June 14, 2008 / 6:57 PM / 9 years ago

Cercado de tucanos, Kassab é oficializado candidato do DEM em SP

5 Min, DE LEITURA

Por Carmen Munari

SÃO PAULO, 14 de junho (Reuters) - Na presença do governador em exercício de São Paulo, Alberto Goldman (PSDB), o prefeito Gilberto Kassab foi oficializado candidato à prefeitura da capital em convenção da legenda neste sábado. Kassab atacou adversários, em especial a gestão da ex-prefeita Marta Suplicy (PT), e afirmou que a aliança com o PSDB é "indestrutível."

"Nada destruirá a aliança que temos com o PSDB, ela é indestrutível porque ela é boa para a cidade de São Paulo," afirmou ao ler em discurso previamente preparado para a platéia de aliados reunida na Assembléia Legislativa.

O prefeito citou várias vezes o nome do governador José Serra (PSDB), que, em viagem a Washington desde quarta-feira, determinou que Goldman comparecesse à convenção do Democratas.

"Tenho muito orgulho de tê-los como aliados, tenho muito orgulho da minha bancada do PSDB, que tem estado ao nosso lado, orgulho do governador em exercício. Tenho orgulho de ser um liderado pelo governador Serra e da parceria com o governador em favor da cidade de São Paulo."

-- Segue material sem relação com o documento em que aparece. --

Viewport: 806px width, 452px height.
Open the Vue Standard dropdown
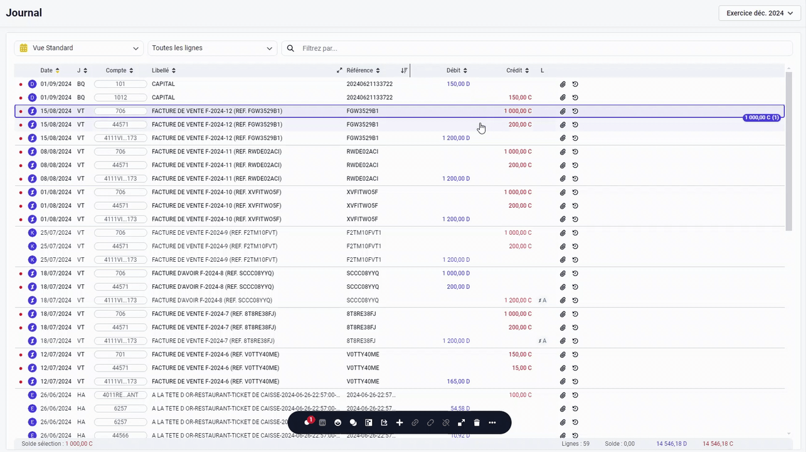[x=80, y=48]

PSDB e DEM elegeram Serra prefeito e Kassab, vice, da capital em 2004. Em 2006, Kassab assumiu a prefeitura quando Serra disputou e venceu o governo do Estado. O governador manteve o apoio a Kassab e os tucanos ocupam atualmente cerca de 80 por cento da máquina da prefeitura. O PSDB, no entanto, rachou nesta eleição. Uma ala mantém apoio à aliança e à eleição de Kassab e outra conseguiu a indicação pelo partido do ex-governador Geraldo Alckmin.

Geraldo Kassab

Goldman, que defendeu a coligação, cometeu gafes em seu discurso ao trocar o nome de Kassab pelo de Alckmin. Disse ainda PFL ao invés de DEM, atual designação da sigla. Ele chegou a ser vaiado pela platéia formada por democratas.

"É uma aliança que está acima de qualquer interesse momentâneo. O governador Serra, em nome dele, venho trazer a saudação aos companheiros do PFL (DEM) e às suas lideranças, consolidando a candidatura de Geraldo Alckmin. Desculpe, Gilberto Kassab," disse Goldman, que em uma segunda vez pronunciou "Geraldo Kassab."

Alckmin deve enfrentar na convenção do PSDB marcada para dia 22 de junho uma proposta encabeçada pelo secretário municipal de Esportes, Walter Feldman, de manutenção do acordo com o DEM e apoio à candidatura de Kassab.

Na esperança de obter o apoio do PSDB, o vice na chapa de Kassab ficará em aberto até a convenção tucana. Se esta hipótese não se concretizar, o PMDB, principal aliado do prefeito do prefeito até agora, ocupará a vice, com Alda Marco Antonio. Os peemedebistas aprovam também neste sábado o acordo. O prefeito selou alianças ainda com o PV, que tem convenção marcada para este domingo, e com o PR que aprovou esta semana a adesão.

Assinados por uma "frente pela manutenção da aliança," broches e folhetos foram distribuídos na convenção com os dizeres "Democratas e PSDB unidos por uma São Paulo melhor."

Ataques

Ainda no discurso, o prefeito disse que tem trabalhado 15 horas por dia e também aos sábados, domingos e feriados e não poupou críticas à "herança" deixada por Marta Suplicy, que o antecedeu.

"Acreditar em São Paulo, não é deixar como herança uma fila de credores, isso não é crença, é inapetência e incompetência administrativa. Isso é relaxar com a coisa pública," disse.

Mencionou ainda grifes de roupas, em outra menção indireta à petista, conhecida por sua vaidade no trato do visual. "Dizem que apareço pouco. Tenho consciência de que o que tem que aparecer não é grife de marcas famosas de roupas mas a qualidade do serviço. Não podíamos ficar no botox, quando a herança que recebemos exigia intervenções."

Kassab, paulistano de 47 anos, disse ainda que entra na eleição "para ganhar, contra o ataque dos predadores".

Além de Goldman, Feldman e vereadores tucanos, Gilberto Natalini, estiveram na convenção o presidente nacional do DEM, deputado Rodrigo Maia, o ex-presidente da sigla Jorge Bornhausen e o governador do Distrito Federal, José Roberto Arruda (DEM). O presidente estadual do PMDB, ex-governador Orestes Quércia também fez parte do palanque.